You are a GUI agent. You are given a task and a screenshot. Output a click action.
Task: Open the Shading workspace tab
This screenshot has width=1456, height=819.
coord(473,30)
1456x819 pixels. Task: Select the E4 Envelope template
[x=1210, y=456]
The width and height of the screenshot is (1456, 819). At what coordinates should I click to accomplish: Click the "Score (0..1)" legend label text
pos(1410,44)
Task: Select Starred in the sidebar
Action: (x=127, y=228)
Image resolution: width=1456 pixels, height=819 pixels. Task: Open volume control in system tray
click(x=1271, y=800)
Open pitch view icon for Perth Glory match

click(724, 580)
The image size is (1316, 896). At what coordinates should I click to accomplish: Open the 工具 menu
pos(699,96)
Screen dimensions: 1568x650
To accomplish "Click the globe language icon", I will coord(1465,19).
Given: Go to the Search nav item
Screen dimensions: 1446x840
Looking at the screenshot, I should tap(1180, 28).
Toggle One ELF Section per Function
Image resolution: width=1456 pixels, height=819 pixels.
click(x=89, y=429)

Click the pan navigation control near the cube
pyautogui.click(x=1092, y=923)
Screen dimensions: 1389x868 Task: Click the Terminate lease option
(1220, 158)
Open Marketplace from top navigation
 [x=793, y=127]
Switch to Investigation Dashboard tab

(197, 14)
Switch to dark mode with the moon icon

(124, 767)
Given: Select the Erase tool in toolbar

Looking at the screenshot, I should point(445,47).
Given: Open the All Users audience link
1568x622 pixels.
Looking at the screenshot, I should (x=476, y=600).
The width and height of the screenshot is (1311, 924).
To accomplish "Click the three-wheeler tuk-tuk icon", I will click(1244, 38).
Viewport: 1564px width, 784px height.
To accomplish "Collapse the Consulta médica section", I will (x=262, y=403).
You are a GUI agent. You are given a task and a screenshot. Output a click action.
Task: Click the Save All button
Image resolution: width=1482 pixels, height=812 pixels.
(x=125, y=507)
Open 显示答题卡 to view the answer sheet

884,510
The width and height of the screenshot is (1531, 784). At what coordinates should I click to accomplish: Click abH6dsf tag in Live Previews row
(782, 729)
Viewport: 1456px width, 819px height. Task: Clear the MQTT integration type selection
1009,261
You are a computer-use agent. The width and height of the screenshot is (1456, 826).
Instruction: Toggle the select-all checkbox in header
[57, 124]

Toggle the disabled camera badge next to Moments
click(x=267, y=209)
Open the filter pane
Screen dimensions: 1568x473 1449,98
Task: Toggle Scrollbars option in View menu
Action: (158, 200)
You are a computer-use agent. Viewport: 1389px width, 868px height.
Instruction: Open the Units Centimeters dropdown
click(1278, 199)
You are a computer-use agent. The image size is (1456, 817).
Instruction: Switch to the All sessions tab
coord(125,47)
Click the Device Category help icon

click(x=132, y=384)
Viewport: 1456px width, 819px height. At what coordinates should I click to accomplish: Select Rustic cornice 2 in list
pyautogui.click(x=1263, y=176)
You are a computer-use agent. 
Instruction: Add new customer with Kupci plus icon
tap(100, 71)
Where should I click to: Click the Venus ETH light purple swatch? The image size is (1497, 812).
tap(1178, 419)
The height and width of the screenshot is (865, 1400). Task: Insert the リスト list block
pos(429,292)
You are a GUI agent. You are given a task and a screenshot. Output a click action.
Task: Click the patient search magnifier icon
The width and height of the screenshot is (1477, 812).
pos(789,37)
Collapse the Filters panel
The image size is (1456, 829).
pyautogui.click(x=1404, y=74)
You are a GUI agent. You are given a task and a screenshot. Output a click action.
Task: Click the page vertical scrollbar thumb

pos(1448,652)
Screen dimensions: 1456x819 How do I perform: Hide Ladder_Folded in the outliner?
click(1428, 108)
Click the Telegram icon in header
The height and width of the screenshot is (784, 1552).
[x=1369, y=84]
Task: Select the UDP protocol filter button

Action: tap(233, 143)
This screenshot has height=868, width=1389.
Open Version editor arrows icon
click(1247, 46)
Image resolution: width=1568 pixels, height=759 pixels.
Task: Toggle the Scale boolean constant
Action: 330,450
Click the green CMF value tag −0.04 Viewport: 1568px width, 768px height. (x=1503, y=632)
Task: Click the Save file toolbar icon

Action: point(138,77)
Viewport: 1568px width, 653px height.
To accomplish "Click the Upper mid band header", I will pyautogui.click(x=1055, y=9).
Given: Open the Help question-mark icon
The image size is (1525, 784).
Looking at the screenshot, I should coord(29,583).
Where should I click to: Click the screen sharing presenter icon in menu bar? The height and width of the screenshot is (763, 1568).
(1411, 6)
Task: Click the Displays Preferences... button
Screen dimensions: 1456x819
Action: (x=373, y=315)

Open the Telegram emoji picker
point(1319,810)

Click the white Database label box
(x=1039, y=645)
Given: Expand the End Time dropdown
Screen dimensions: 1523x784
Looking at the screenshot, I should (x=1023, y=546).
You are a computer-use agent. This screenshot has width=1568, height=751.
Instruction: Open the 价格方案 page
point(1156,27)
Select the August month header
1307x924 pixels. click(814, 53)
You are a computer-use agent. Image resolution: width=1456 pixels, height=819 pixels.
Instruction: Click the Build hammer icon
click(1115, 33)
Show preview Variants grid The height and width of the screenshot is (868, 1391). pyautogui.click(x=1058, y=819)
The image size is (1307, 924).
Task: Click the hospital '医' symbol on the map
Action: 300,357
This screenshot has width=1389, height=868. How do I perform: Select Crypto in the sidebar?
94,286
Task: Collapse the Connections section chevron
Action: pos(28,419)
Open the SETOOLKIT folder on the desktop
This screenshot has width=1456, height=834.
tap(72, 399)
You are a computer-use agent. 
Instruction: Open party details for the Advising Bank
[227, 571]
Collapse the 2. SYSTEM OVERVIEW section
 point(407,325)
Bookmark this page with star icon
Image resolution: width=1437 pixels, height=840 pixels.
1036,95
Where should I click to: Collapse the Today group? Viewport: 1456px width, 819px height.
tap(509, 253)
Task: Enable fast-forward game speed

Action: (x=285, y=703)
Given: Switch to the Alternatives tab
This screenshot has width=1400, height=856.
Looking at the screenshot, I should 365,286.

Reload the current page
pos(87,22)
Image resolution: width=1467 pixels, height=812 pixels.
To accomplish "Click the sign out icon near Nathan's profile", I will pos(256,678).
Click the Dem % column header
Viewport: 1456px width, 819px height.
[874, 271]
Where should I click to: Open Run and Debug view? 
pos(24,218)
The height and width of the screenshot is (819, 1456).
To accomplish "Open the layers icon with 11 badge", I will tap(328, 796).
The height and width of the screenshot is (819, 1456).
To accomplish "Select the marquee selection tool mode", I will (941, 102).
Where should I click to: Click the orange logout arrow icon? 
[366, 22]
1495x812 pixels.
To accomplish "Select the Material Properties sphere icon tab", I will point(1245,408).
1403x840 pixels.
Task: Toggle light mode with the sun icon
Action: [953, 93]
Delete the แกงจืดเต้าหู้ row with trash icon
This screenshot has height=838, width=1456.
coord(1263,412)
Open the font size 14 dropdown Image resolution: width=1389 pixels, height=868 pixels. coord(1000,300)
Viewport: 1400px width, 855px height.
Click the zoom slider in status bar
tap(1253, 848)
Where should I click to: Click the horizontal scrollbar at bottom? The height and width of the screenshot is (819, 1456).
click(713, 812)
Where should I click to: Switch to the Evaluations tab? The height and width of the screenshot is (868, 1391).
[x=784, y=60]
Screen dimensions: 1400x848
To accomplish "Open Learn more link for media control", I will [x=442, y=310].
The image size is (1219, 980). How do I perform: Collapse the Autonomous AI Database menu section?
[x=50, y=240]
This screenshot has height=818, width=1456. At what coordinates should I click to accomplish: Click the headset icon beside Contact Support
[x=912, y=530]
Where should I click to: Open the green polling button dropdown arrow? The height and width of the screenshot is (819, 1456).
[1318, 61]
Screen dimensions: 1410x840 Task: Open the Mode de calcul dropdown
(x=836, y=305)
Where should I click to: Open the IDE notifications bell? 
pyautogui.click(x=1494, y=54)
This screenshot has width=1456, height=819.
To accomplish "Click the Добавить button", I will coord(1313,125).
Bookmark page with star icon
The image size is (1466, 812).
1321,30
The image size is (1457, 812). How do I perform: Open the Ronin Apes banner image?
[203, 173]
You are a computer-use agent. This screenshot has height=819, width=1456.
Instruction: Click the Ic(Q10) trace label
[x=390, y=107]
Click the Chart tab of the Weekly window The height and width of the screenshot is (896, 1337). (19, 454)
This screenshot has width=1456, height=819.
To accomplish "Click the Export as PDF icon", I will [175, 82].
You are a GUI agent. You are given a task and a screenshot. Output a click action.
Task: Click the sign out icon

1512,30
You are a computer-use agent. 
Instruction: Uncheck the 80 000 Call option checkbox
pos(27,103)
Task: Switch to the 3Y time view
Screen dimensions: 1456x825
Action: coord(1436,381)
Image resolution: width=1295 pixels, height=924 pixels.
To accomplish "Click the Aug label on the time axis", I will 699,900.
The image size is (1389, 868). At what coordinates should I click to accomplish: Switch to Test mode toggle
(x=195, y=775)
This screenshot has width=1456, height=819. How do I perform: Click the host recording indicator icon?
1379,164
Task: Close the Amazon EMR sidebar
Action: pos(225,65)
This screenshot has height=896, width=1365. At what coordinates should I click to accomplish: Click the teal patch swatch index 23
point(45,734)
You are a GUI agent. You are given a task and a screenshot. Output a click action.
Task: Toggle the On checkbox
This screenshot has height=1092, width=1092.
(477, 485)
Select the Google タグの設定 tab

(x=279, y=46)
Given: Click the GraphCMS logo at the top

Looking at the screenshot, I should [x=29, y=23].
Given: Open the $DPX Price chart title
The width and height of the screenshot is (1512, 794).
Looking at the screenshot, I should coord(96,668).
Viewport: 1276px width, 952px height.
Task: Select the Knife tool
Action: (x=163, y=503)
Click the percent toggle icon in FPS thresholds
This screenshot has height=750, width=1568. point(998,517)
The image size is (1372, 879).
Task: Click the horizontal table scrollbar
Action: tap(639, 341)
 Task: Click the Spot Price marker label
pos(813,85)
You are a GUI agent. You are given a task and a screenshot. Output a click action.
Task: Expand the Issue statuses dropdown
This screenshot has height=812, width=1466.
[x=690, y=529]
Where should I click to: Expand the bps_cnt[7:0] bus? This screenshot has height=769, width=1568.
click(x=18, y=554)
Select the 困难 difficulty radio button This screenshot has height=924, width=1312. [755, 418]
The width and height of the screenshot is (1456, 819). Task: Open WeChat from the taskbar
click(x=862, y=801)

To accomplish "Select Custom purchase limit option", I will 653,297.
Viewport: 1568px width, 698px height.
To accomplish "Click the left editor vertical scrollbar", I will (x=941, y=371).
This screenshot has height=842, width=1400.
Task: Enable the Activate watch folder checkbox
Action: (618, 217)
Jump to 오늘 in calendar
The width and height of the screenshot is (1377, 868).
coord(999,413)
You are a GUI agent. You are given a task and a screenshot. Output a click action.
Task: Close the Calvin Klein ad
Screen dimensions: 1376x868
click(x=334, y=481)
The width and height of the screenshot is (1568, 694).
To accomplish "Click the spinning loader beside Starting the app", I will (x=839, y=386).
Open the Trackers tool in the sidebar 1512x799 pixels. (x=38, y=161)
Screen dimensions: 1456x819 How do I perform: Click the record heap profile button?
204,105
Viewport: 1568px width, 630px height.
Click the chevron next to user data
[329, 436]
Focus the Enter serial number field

::::::::

Only lines with the word "computer" are wanted. Find and copy them from the records above.

You are a computer-use agent. The width and height of the screenshot is (1456, 826).
You are a computer-use agent. Viewport: 1389px width, 868px height.
You are a computer-use agent. The image size is (1456, 817).
You are a computer-use agent. 
You are a computer-use agent. This screenshot has width=1568, height=751.
You are a computer-use agent. Image resolution: width=1456 pixels, height=819 pixels.
You are a computer-use agent. 
You are a computer-use agent. This screenshot has height=819, width=1456.
You are a computer-use agent. 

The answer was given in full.